**DATASET RECORDS:**
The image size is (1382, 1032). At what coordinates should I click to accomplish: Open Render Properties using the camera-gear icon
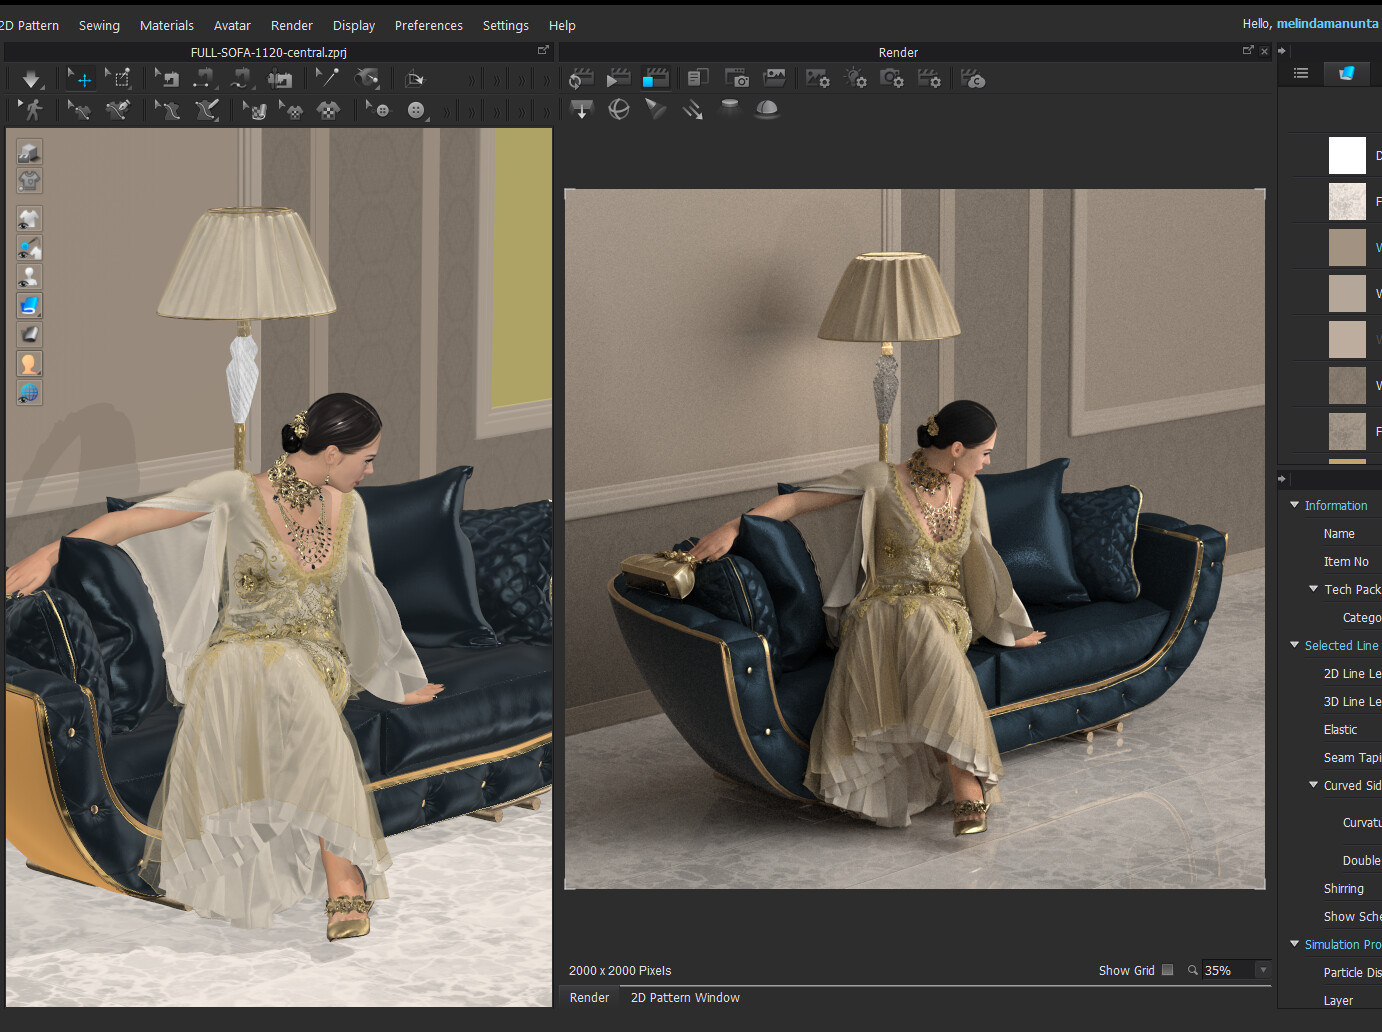point(893,77)
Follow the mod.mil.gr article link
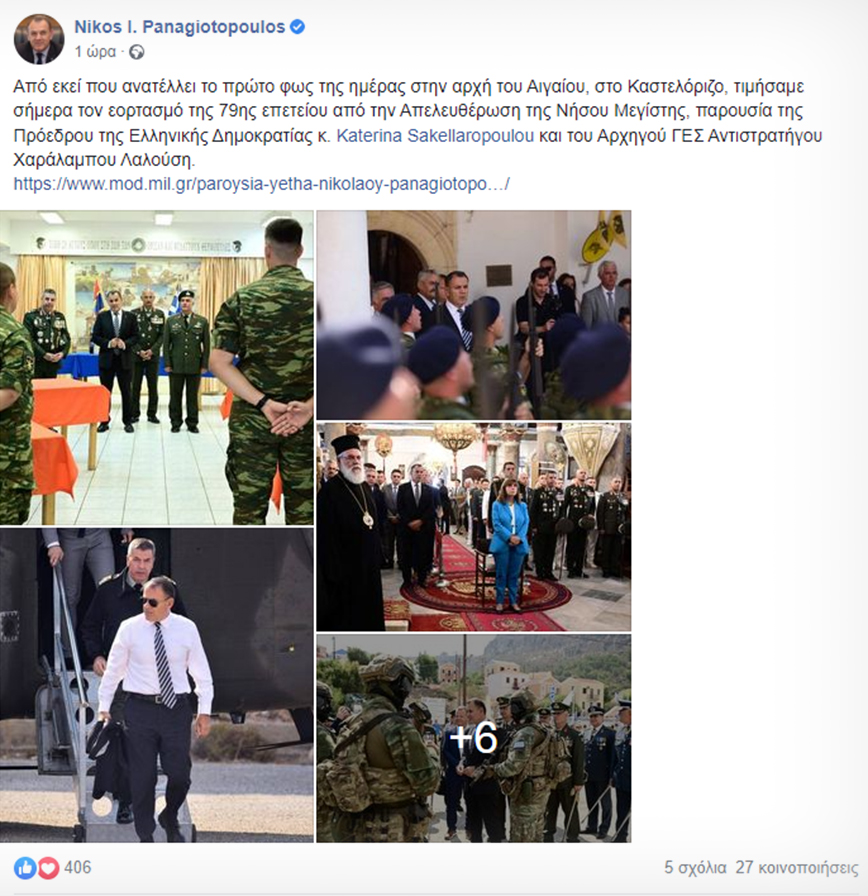This screenshot has width=868, height=896. [x=261, y=184]
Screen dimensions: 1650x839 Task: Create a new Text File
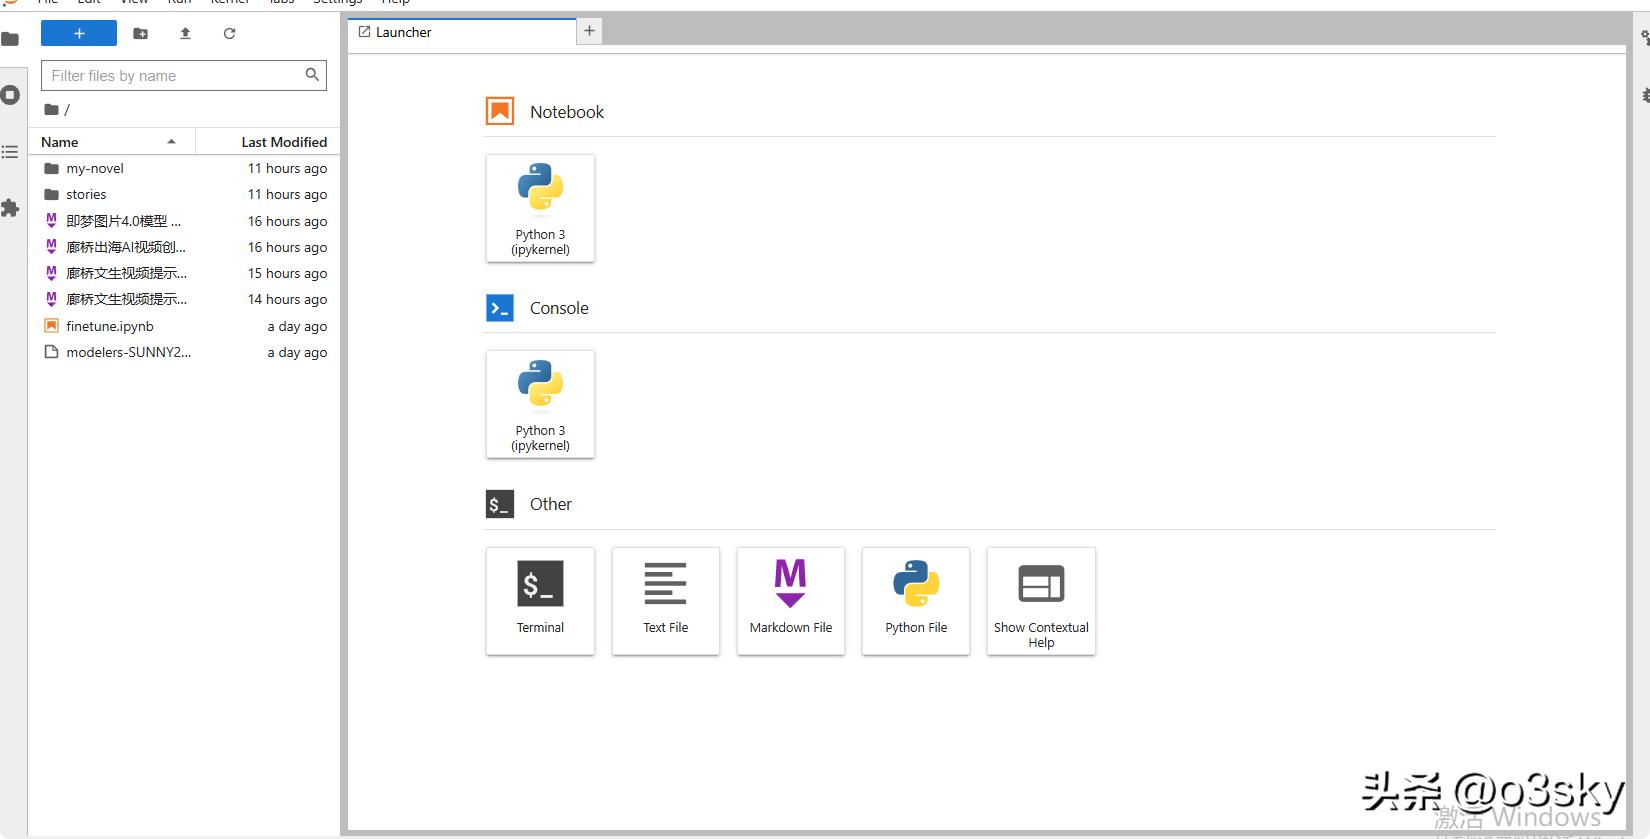pyautogui.click(x=665, y=600)
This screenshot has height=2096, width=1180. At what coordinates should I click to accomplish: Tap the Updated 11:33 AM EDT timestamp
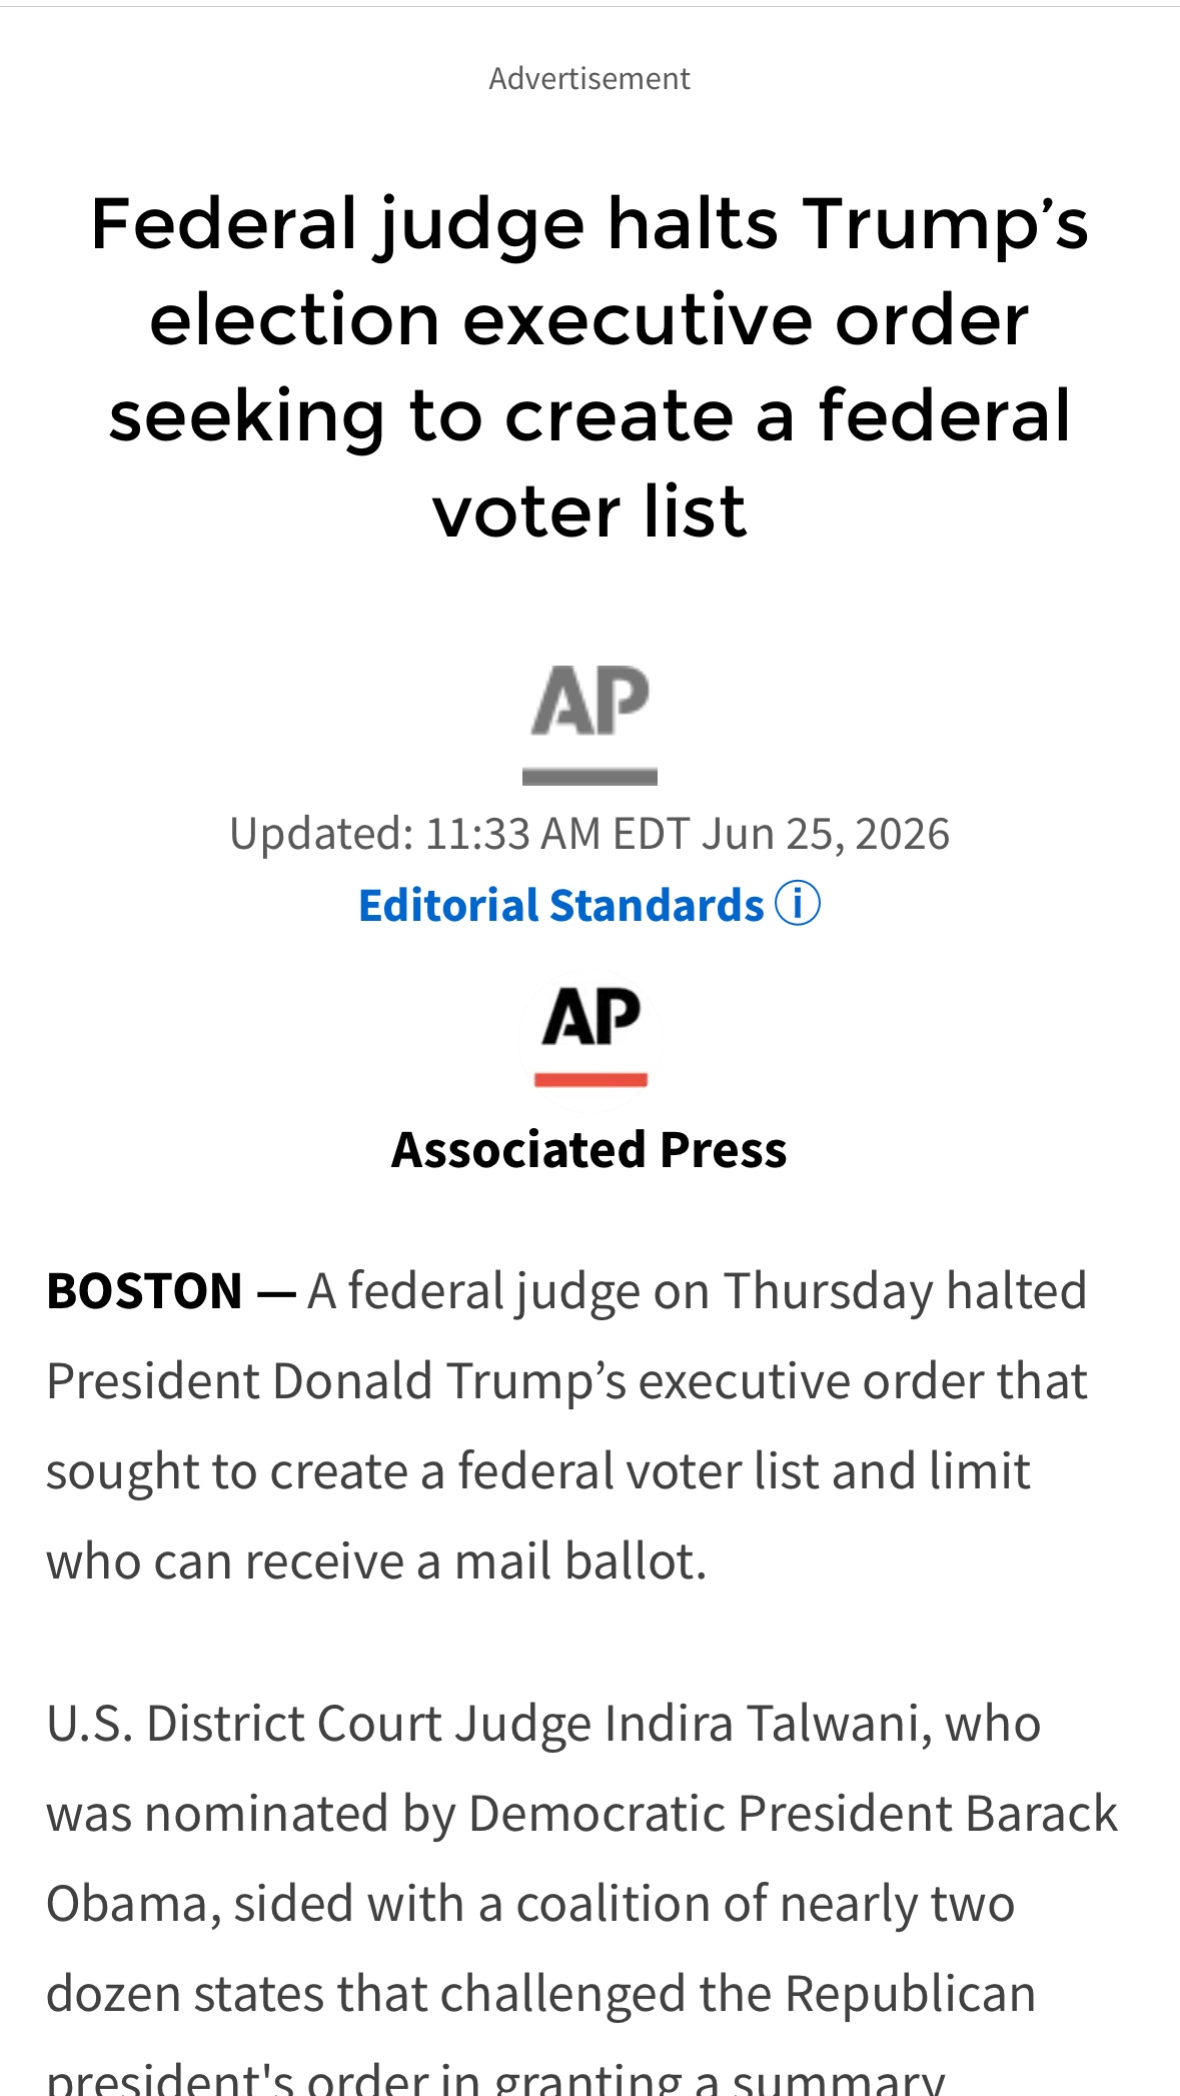589,833
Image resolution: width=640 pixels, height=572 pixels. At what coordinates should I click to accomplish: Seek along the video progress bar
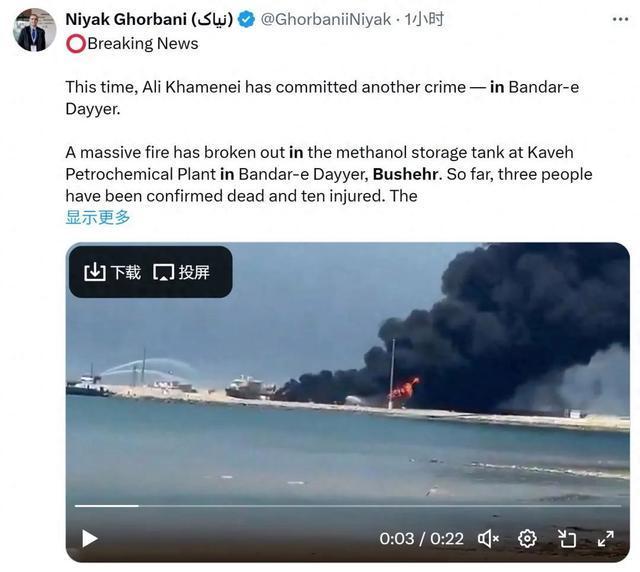tap(348, 506)
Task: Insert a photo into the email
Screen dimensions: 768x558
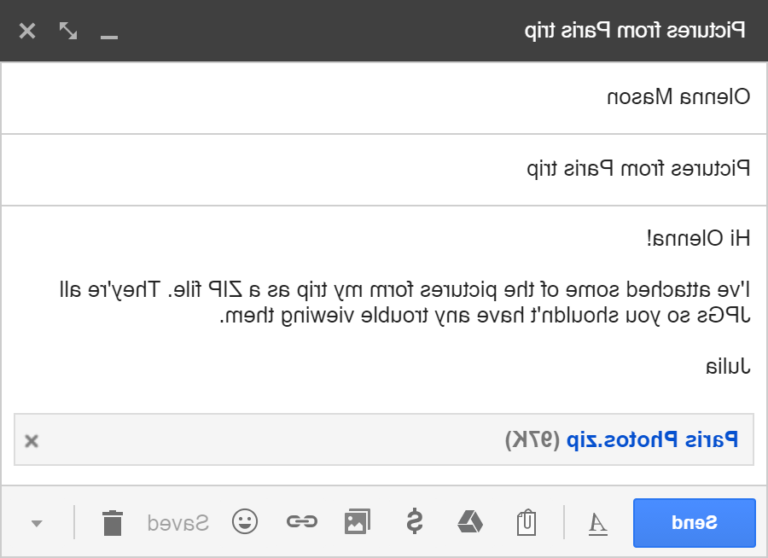Action: (x=357, y=521)
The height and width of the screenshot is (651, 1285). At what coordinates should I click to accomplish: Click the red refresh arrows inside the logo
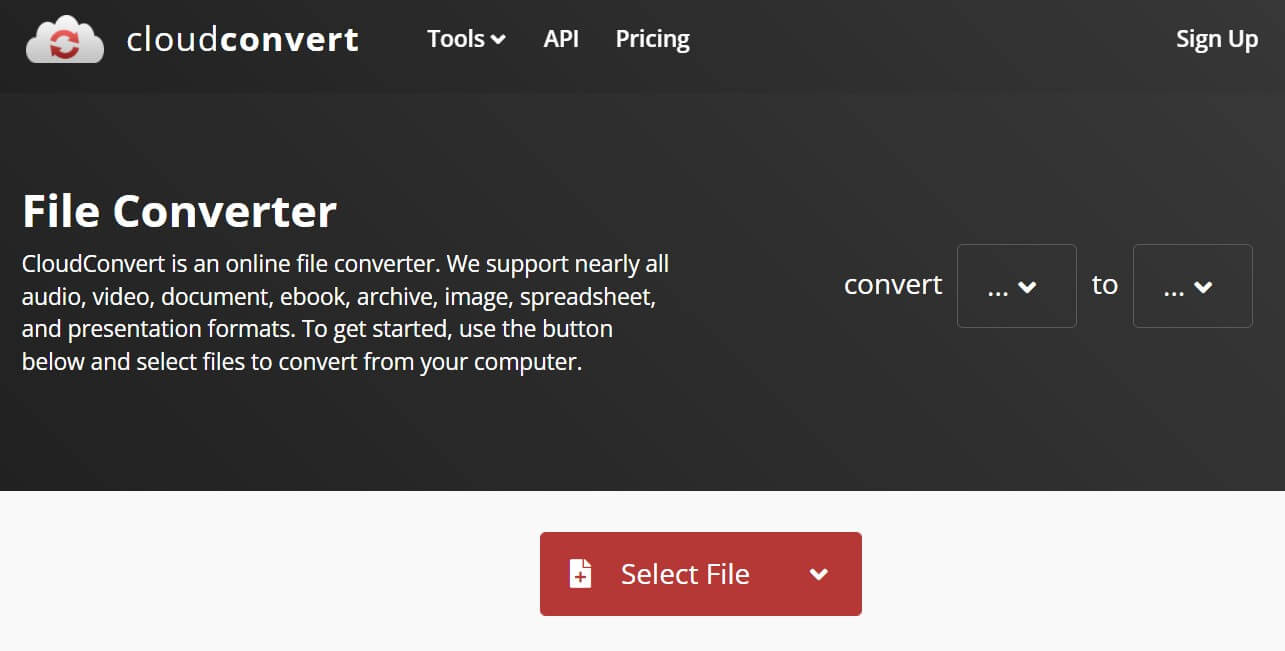[63, 42]
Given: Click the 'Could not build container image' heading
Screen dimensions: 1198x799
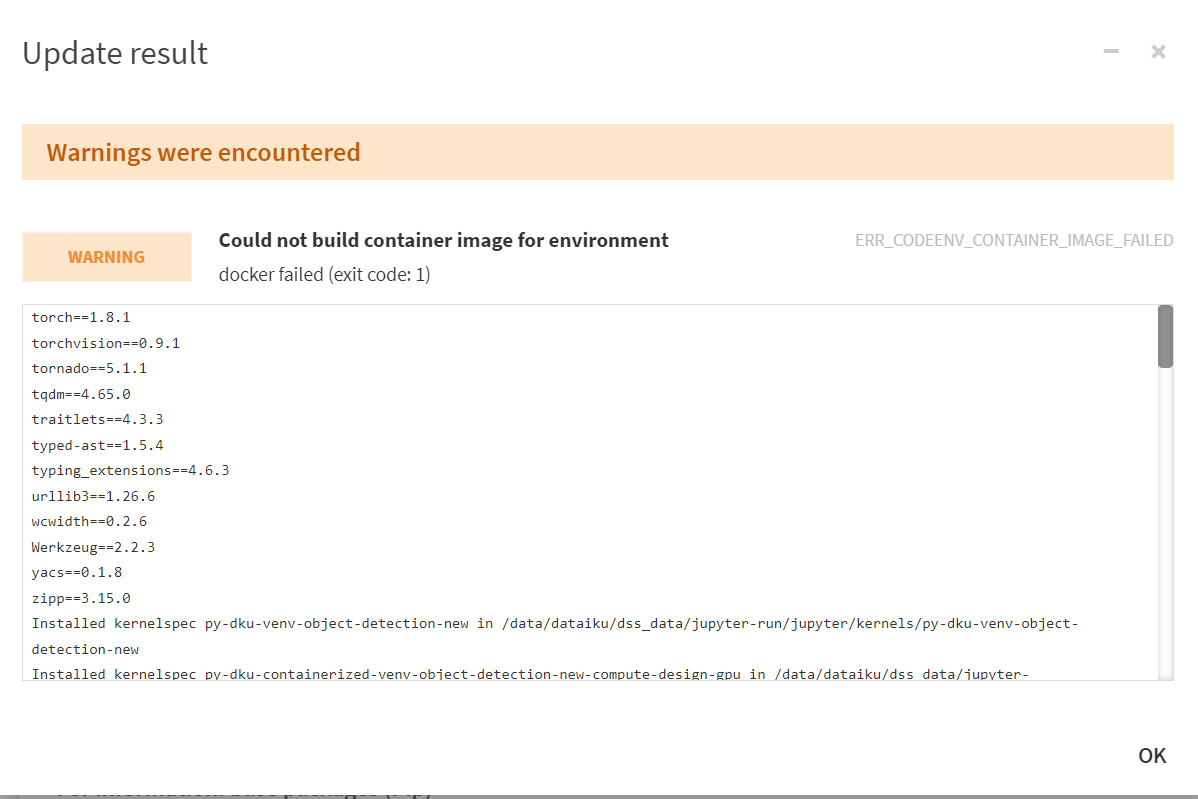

**WRITTEN REQUEST:** Return every line of the material above word for word, leaving out the pictures.

**RESULT FOR THIS EXERCISE:**
The image size is (1382, 1032). At what coordinates should I click to accomplish: Open Render Properties using the camera-gear icon
point(893,77)
Follow the mod.mil.gr article link
This screenshot has width=868, height=896. [x=261, y=184]
Screen dimensions: 1650x839 Task: Create a new Text File
pyautogui.click(x=665, y=600)
This screenshot has height=2096, width=1180. At what coordinates should I click to accomplish: Tap the Updated 11:33 AM EDT timestamp
589,833
Image resolution: width=640 pixels, height=572 pixels. At what coordinates should I click to accomplish: Seek along the video progress bar
tap(348, 506)
Task: Insert a photo into the email
Screen dimensions: 768x558
Action: (x=357, y=521)
The height and width of the screenshot is (651, 1285). At what coordinates should I click to accomplish: Click the red refresh arrows inside the logo
[63, 42]
Given: Click the 'Could not build container image' heading
Screen dimensions: 1198x799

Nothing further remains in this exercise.